What the exercise asks:
For the data below, give again exactly the lines from the one containing "TERMOS E CONDIÇÕES" through the one containing "DE (418, 24)", both ends included, and no others.

Data excerpts:

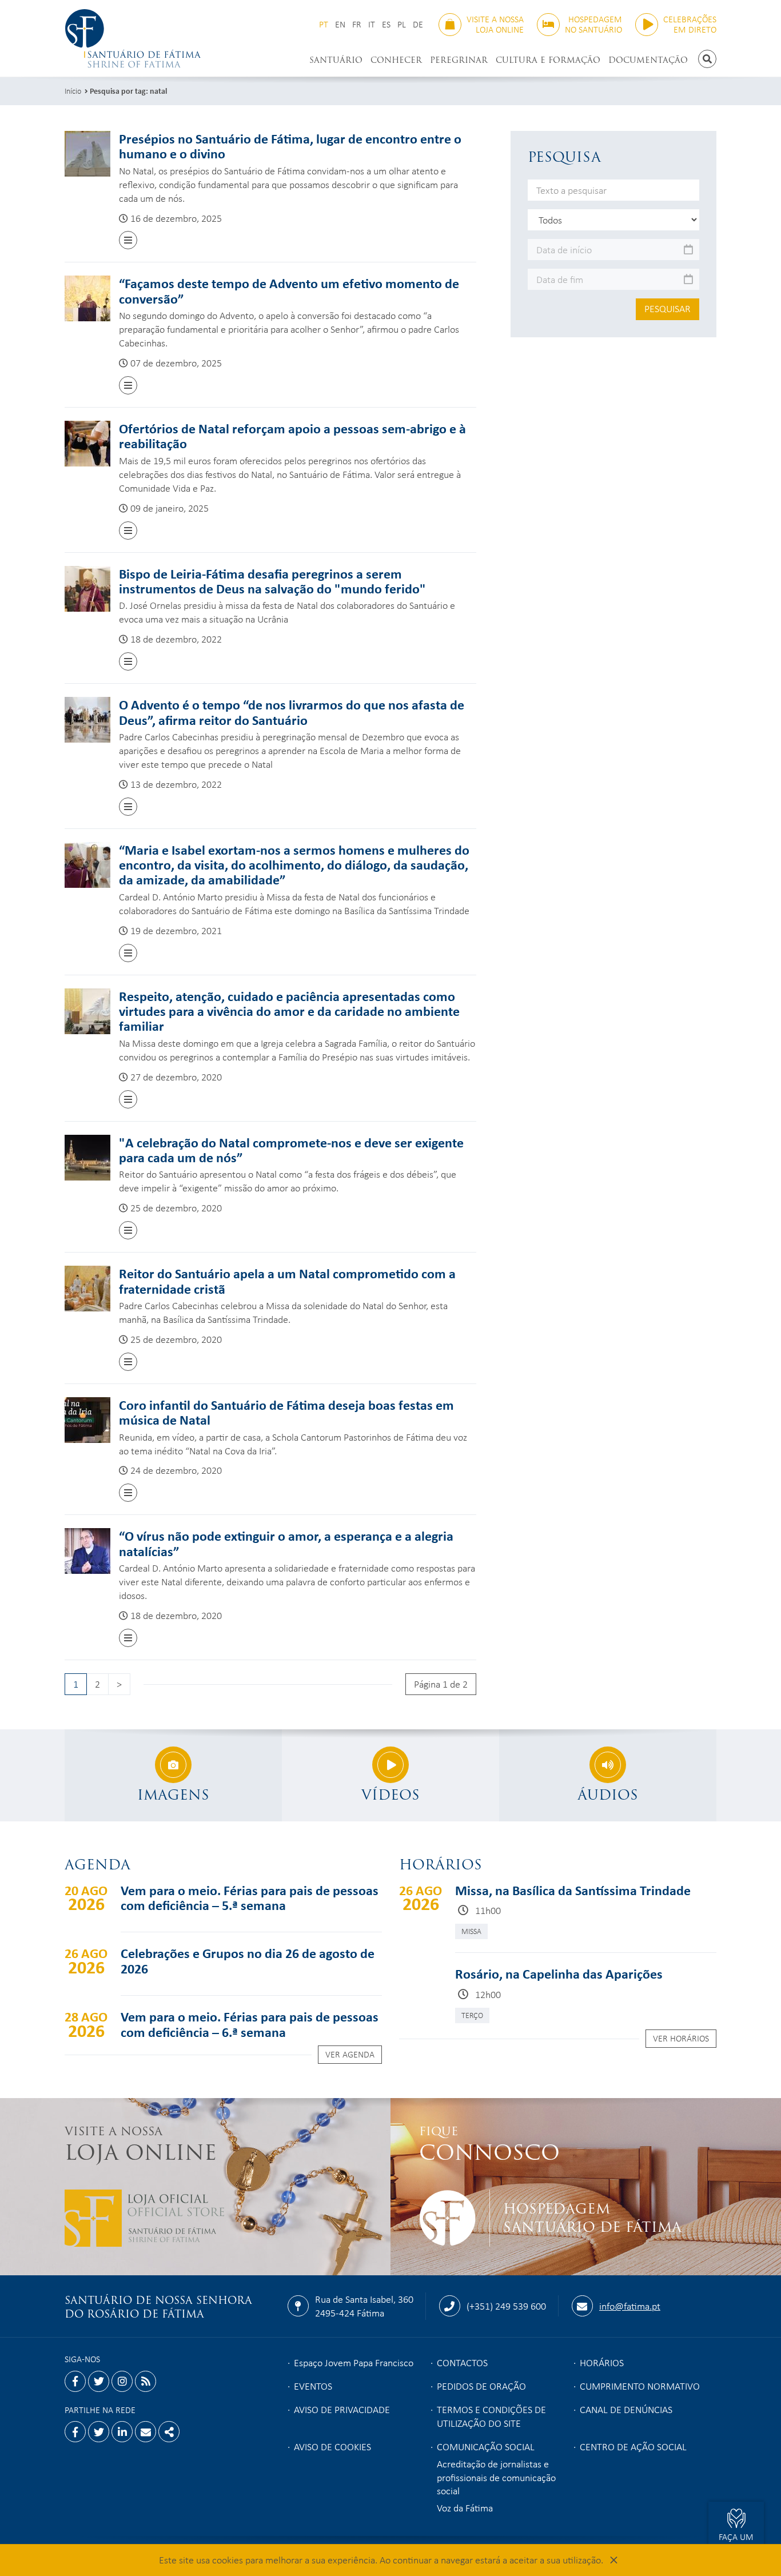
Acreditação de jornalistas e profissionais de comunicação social (496, 2477)
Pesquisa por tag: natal (128, 90)
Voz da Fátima (465, 2507)
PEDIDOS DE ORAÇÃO (481, 2385)
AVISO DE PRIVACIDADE (342, 2409)
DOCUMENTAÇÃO (648, 60)
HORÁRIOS (602, 2362)
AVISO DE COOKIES (332, 2446)
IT (371, 24)
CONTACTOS (462, 2362)
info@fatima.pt (629, 2305)
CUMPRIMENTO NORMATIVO (640, 2385)
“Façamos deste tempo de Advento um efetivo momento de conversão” (289, 290)
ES (386, 24)
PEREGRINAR (459, 60)
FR (356, 24)
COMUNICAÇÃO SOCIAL (486, 2446)
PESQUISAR (667, 308)
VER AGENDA (349, 2054)
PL (401, 24)
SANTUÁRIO (335, 60)
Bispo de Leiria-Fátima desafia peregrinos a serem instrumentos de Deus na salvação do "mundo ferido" (272, 580)
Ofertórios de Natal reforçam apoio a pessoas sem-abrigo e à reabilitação (292, 435)
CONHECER (396, 60)
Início (73, 90)
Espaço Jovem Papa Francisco (353, 2362)
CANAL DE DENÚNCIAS (626, 2409)
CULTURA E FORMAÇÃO (548, 60)
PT (323, 24)
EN (340, 24)
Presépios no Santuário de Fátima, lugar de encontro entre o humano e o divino (290, 145)
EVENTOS (313, 2385)
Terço (472, 2014)
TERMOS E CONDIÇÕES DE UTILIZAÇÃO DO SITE (491, 2416)
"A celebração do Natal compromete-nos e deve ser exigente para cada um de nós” (291, 1149)
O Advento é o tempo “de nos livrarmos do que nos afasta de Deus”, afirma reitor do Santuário (291, 711)
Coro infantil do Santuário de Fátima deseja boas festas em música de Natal (286, 1412)
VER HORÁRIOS (681, 2038)
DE (418, 24)
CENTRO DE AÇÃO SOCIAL (633, 2446)
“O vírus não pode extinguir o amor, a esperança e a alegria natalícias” (286, 1543)
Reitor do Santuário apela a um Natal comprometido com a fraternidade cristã (287, 1280)
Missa (471, 1930)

Answer space:
TERMOS E CONDIÇÕES DE UTILIZAÇÃO DO SITE (491, 2416)
"A celebração do Natal compromete-nos e deve ser exigente para cada um de nós” (291, 1149)
O Advento é o tempo “de nos livrarmos do que nos afasta de Deus”, afirma reitor do Santuário (291, 711)
Coro infantil do Santuário de Fátima deseja boas festas em música de Natal (286, 1412)
VER HORÁRIOS (681, 2038)
DE (418, 24)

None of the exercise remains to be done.